→ TEXT EXCERPT
· · · ·
When last we left you, Bodacious Dream and I were on course for Bermuda! Well, we’re here now … all safe and sound, having pulled into St. George Harbor at 3AM very early Monday morning. Bermuda wasn’t a planned stop in the itinerary, but it became an option once we began conducting some tests on the electronics and other equipment in Rhode Island.
I felt at the time, that we were leaving without taking the time to fully test all our systems. The initial reason we pushed the launch back a day was because of problems with the Iridium satellite phone. There were just so many things to do … as you can see in the photo here as my compatriot Tim Eades helps me wade through it all.
I decided that Bermuda was a good first stop, as it provided me a four or five day test sail to try out and get comfortable with the workings of the boat and all the various (and some entirely new) systems we’d installed. When departing on such a long voyage, you really do need to be picky about having things working just right.
· · · ·
→ ABOUT THIS EXERCISE
Please proceed with the account of the sail to Bermuda, picking up right after its final sentence.

Dataset excerpts
· · · ·
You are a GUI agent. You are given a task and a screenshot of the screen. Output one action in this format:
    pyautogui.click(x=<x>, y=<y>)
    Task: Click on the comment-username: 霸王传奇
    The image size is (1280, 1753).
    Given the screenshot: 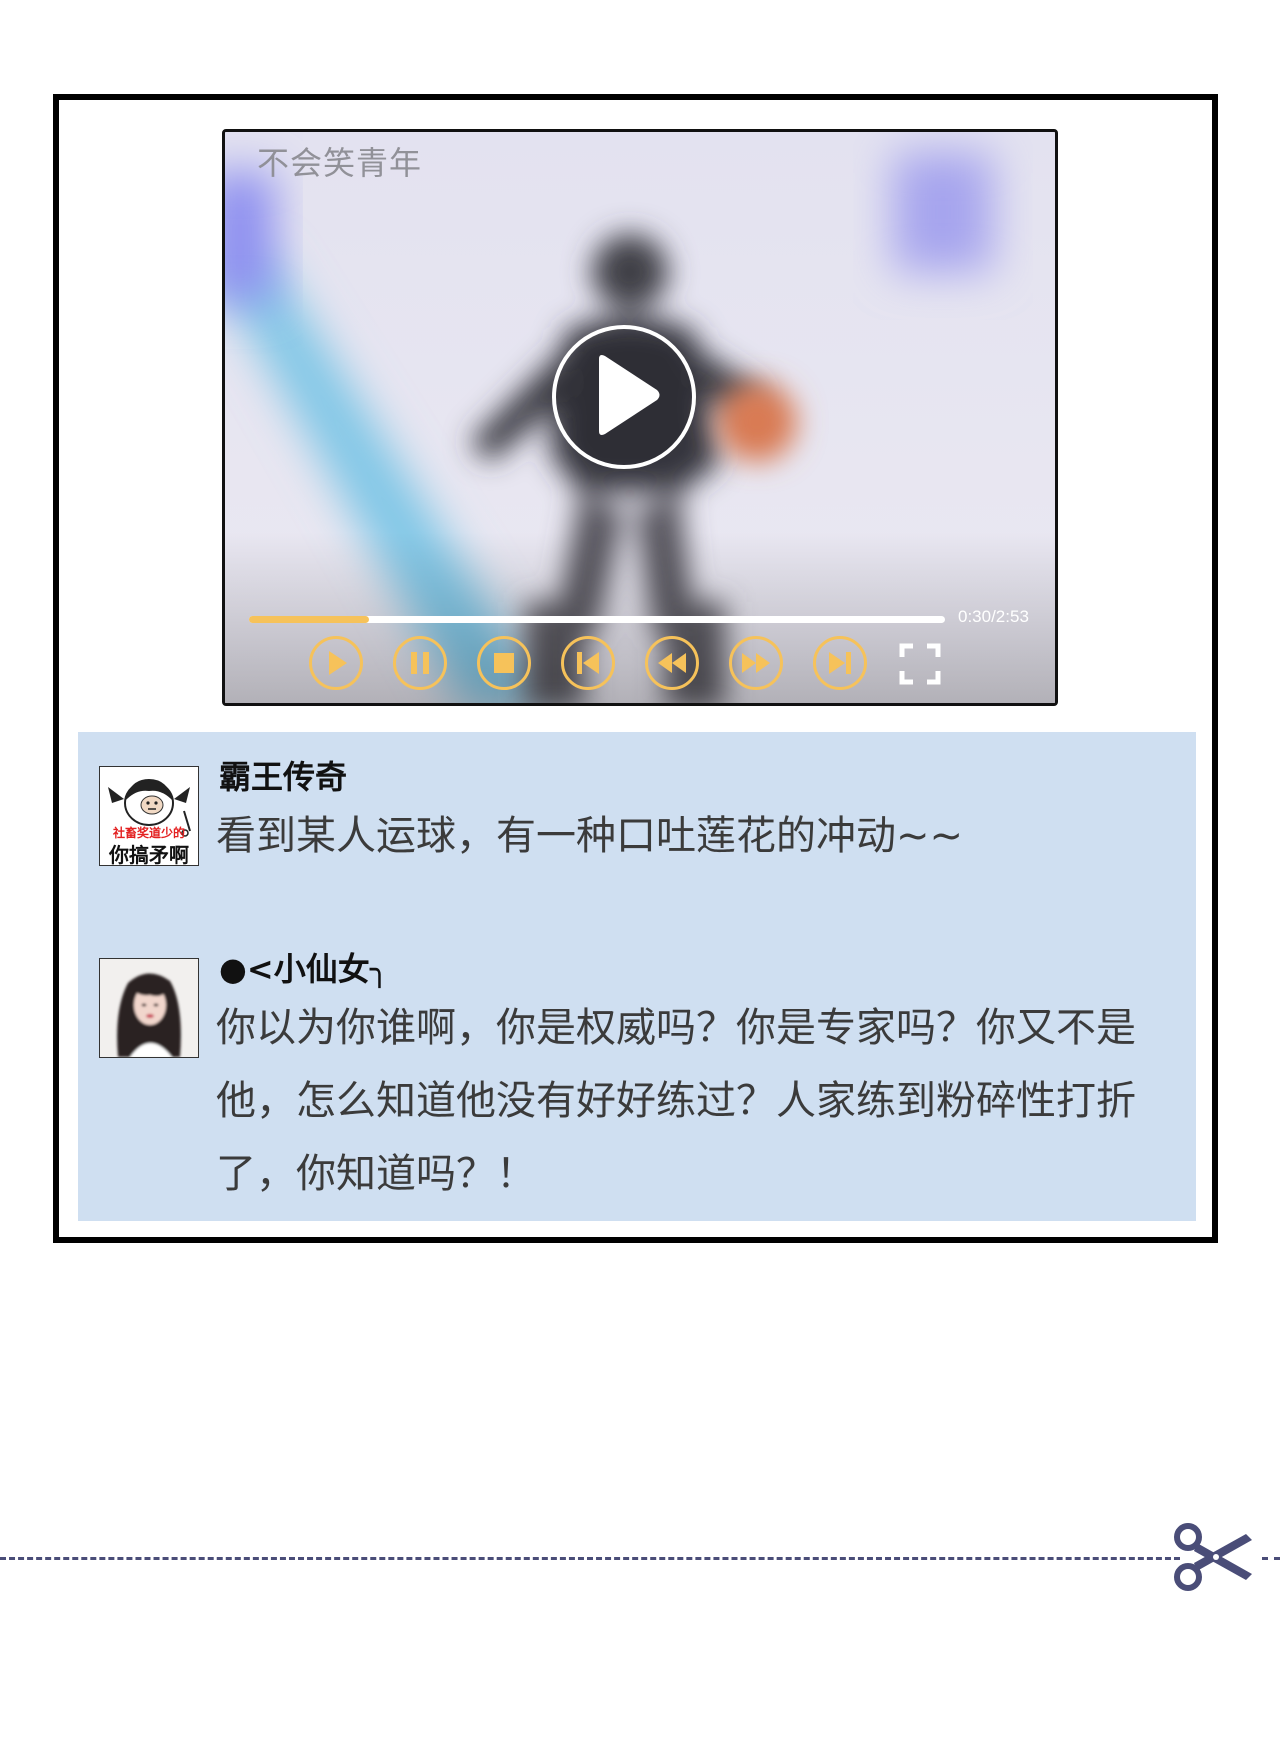 What is the action you would take?
    pyautogui.click(x=283, y=775)
    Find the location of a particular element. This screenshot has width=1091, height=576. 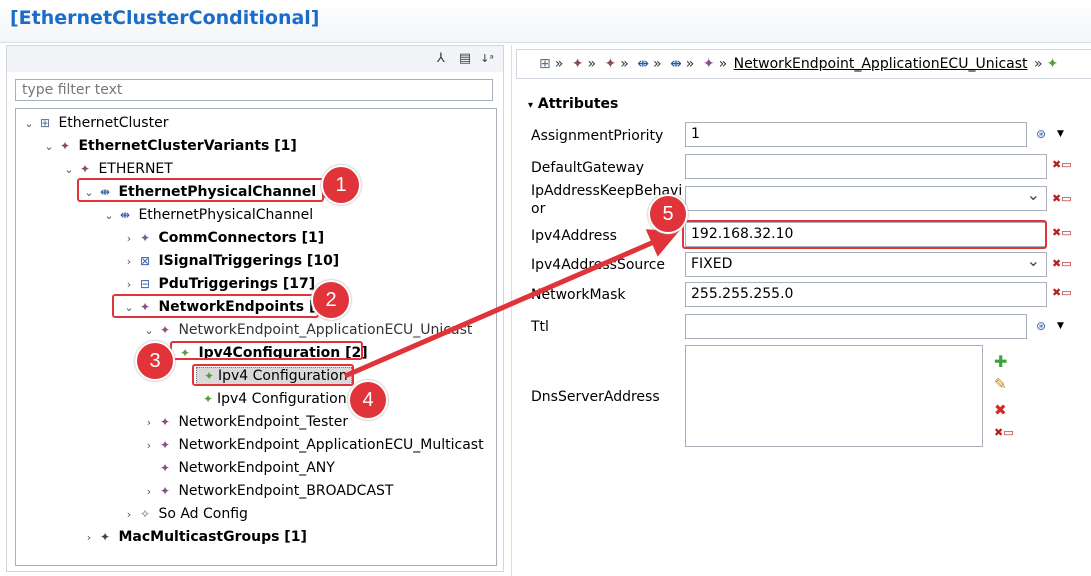

callout-3: 3 is located at coordinates (155, 361). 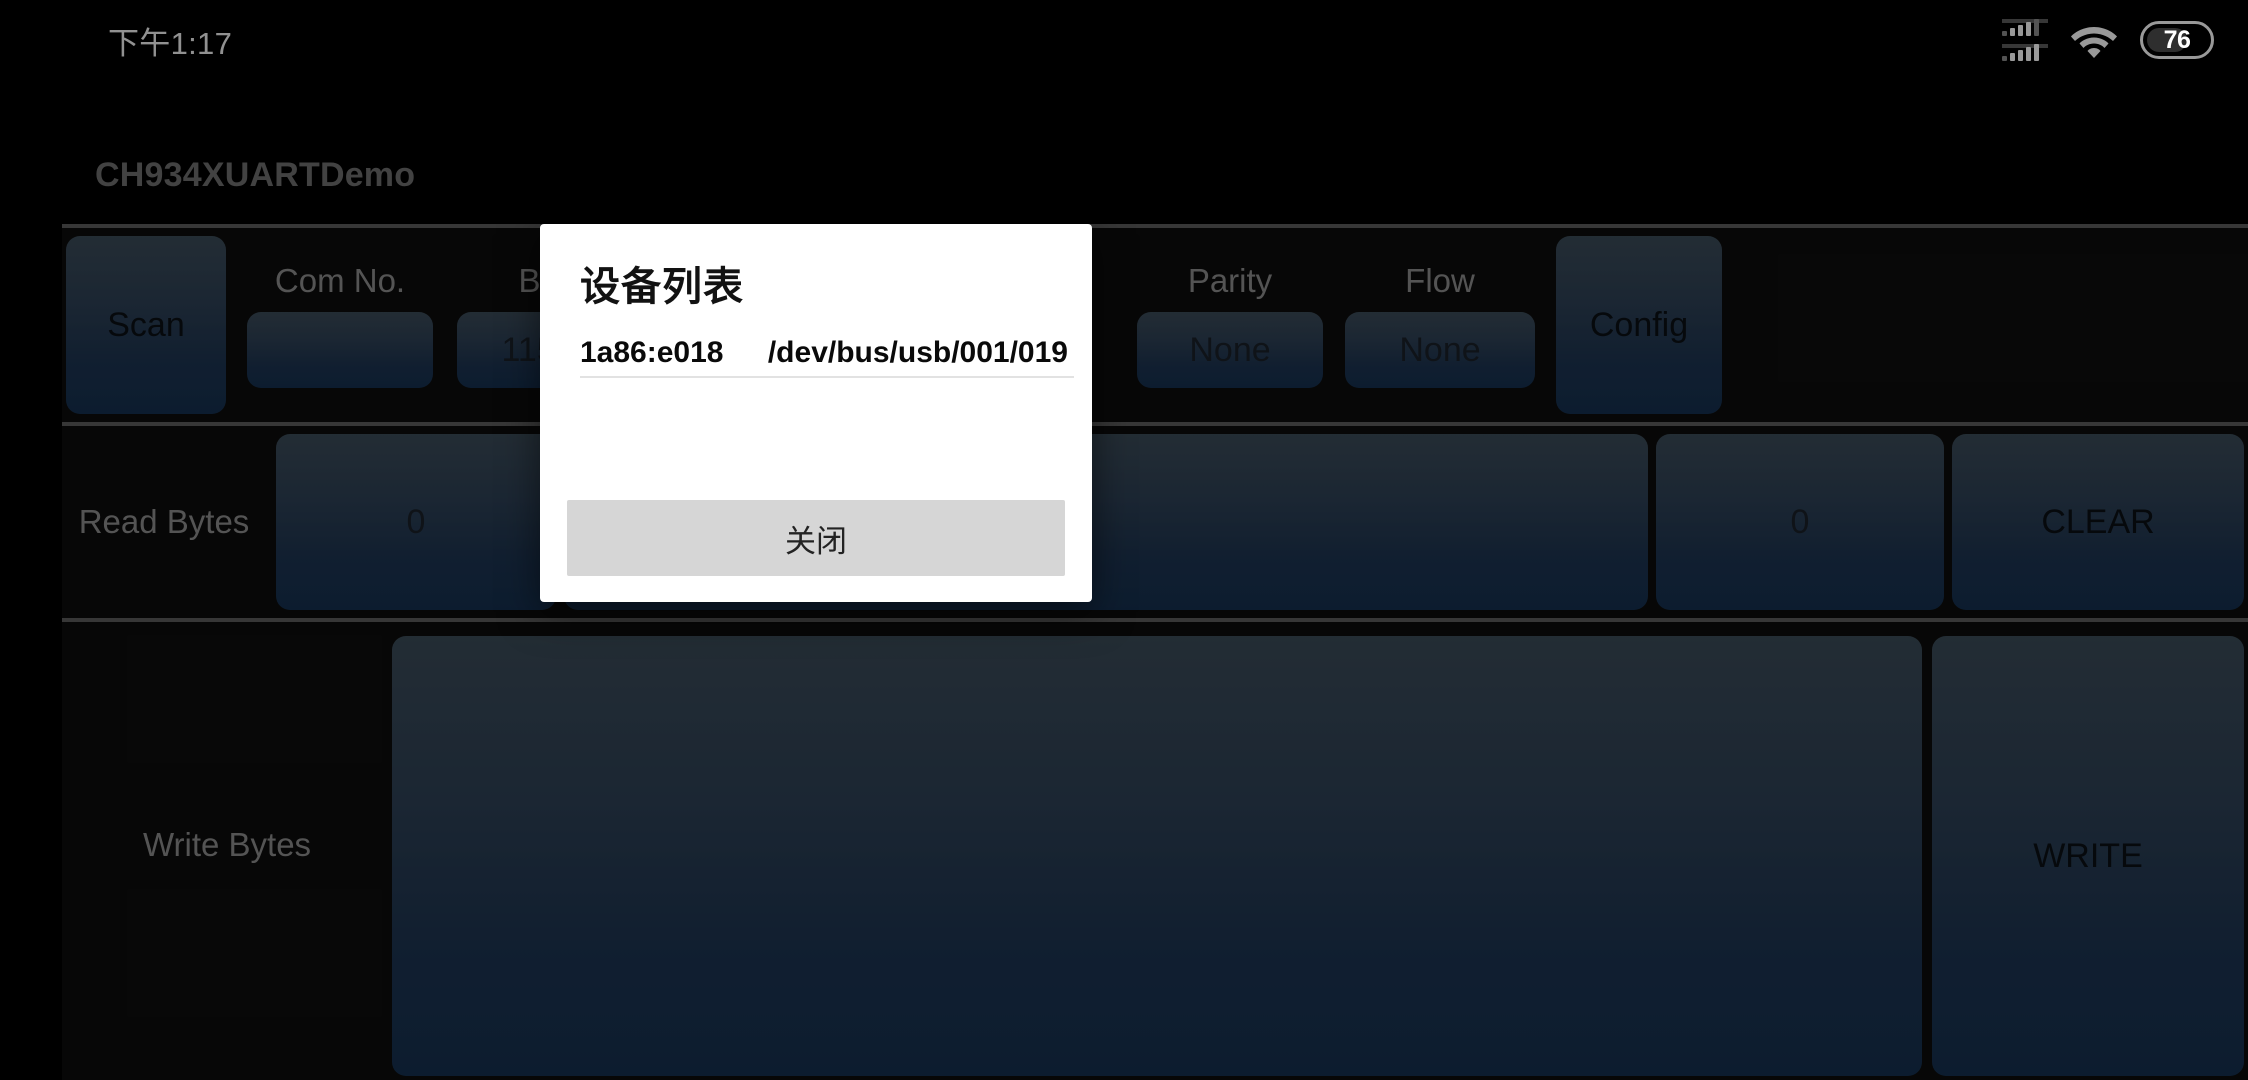 I want to click on dialog-title: 设备列表, so click(x=662, y=287).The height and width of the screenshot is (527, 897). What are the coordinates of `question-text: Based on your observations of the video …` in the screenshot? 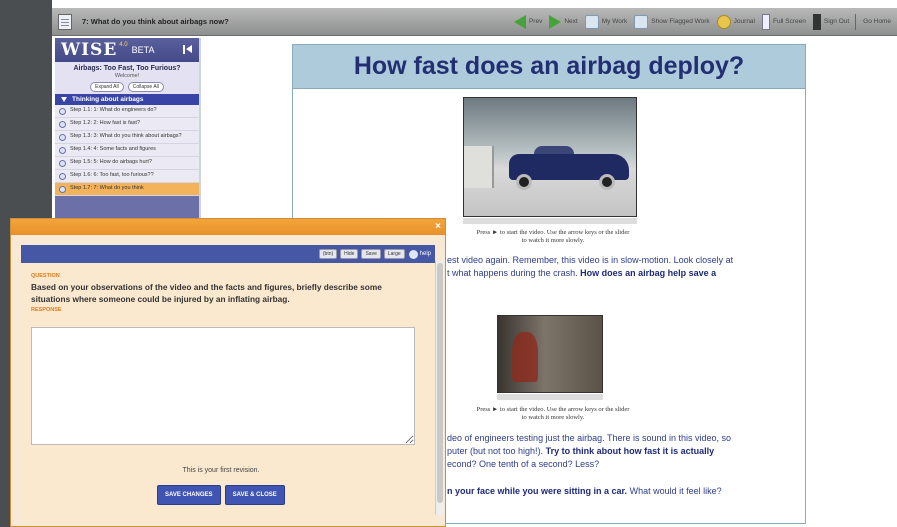 It's located at (206, 293).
· · · ·
→ ANSWER SECTION
Departing Jamestown was just grand, made all the more memorable by having my old friend Joe Harris on his boat, Gryphon Solo escort me out to open water. The sailing was great for another five or six hours that day, but then the winds died and motor sailing was the only way to make forward progress. This gave me the chance to bang on the systems and organize things on the boat. Quickly enough, I saw the Iridium phone was back to working perfectly, but the performance on the KVH satellite system was super spotty, and there was a problem I could see with the hydro generator mount. Both of these I knew would require further attention once in Bermuda.
So, along I went, calculating fuel consumption, checking weather and hoping that breeze and fuel would work in harmony. We did some very relaxed sailing Sunday afternoon, while waiting for the wind to build, which it did – but as predicted, from the wrong direction. Still I was able to sail upwind to Bermuda and still retain five gallons of diesel to negotiate my way into the harbor at St. George without any complications.
Approaching Bermuda w/ A3 Spinnaker up …
There is a great radio network here active in Bermuda … and it’s customary for visiting yachts to check in with them once they’re within 20 miles or so. They then track you and counsel you on your navigation through the many coral reefs and ledges that make transiting this area very dangerous. It was a great help to have a steady voice on the radio confirming my intentions and my navigation. Thanks Bermuda Radio!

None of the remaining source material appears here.